DGD: Morfograma 99, 2020. |
sábado, 25 de julio de 2020
El misterio de los cien monos (XLVIII)
Tradición
selectiva
Baudelaire y Joyce —como también lo hizo
Shakespeare— convierten a la ciencia de las correspondencias (scientia
correspondentiarum) en la clave misma de la mirada analógica, subversiva
desde su propio simultaneísmo: solamente la imaginación puede recomponer los
puentes primigenios rotos por el delirio analítico de la razón, que no por
casualidad representa el fundamento del poder económico. El capitalismo es la
división del mundo en partes separadas que se transforman en mercancía, bienes,
productos. A partir de Galileo, la reducción del mundo a sus componentes
tangibles se vuelve el núcleo del paradigma de lo “real”, que incluye a la
noción del individuo no sólo como producto sino como productor de sí mismo. El
propio Freud trabajó sobre las tesis de sus precursores (y a veces de sus
detractores) acerca de que el yo (la conciencia misma) es una construcción
cultural, tardía, producida a través de la represión de los impulsos del ello,
submundo gobernado por la ley de la libre asociación, la analogía y la
correspondencia. “Con relación al sueño puro, a la impresión no analizada”,
exclama Baudelaire, “el arte definido, el arte positivo, es una blasfemia.”

Enunciado del ejercicio —
Responde estas preguntas sobre el texto de las correspondencias:
(a) ¿A partir de quién la reducción del mundo a sus componentes tangibles se vuelve el núcleo del paradigma de lo "real"?
(b) ¿Cómo define el texto el capitalismo?
(c) Según la cita de Baudelaire, ¿qué es el arte definido, el arte positivo, con relación al sueño puro?

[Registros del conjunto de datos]

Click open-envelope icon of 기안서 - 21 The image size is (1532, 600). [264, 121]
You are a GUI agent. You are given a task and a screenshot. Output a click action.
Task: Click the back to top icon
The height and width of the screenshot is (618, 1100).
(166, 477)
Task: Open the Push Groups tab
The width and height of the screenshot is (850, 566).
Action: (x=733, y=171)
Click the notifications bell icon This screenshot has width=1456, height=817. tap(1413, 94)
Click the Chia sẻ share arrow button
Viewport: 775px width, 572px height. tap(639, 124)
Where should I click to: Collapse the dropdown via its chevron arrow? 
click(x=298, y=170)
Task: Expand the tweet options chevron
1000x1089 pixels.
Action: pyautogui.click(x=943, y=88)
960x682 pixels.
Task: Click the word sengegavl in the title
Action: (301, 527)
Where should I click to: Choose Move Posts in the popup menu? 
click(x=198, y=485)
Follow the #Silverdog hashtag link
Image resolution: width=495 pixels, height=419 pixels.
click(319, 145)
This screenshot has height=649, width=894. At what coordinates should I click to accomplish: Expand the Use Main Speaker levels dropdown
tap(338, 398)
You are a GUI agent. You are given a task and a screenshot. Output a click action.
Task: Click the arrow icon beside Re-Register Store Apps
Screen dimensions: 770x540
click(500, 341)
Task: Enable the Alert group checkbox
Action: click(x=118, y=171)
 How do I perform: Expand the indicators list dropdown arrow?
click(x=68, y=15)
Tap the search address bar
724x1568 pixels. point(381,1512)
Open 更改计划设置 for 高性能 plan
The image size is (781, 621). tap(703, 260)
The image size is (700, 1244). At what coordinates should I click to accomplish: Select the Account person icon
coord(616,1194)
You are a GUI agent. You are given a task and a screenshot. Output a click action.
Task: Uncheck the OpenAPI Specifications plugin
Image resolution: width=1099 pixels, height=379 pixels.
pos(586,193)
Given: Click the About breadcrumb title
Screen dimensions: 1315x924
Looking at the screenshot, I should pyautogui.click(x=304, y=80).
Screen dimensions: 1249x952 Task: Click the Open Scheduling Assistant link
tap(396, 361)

Solución escrita —
(a) A partir de Galileo.
(b) Como la división del mundo en partes separadas que se transforman en mercancía, bienes, productos.
(c) Una blasfemia.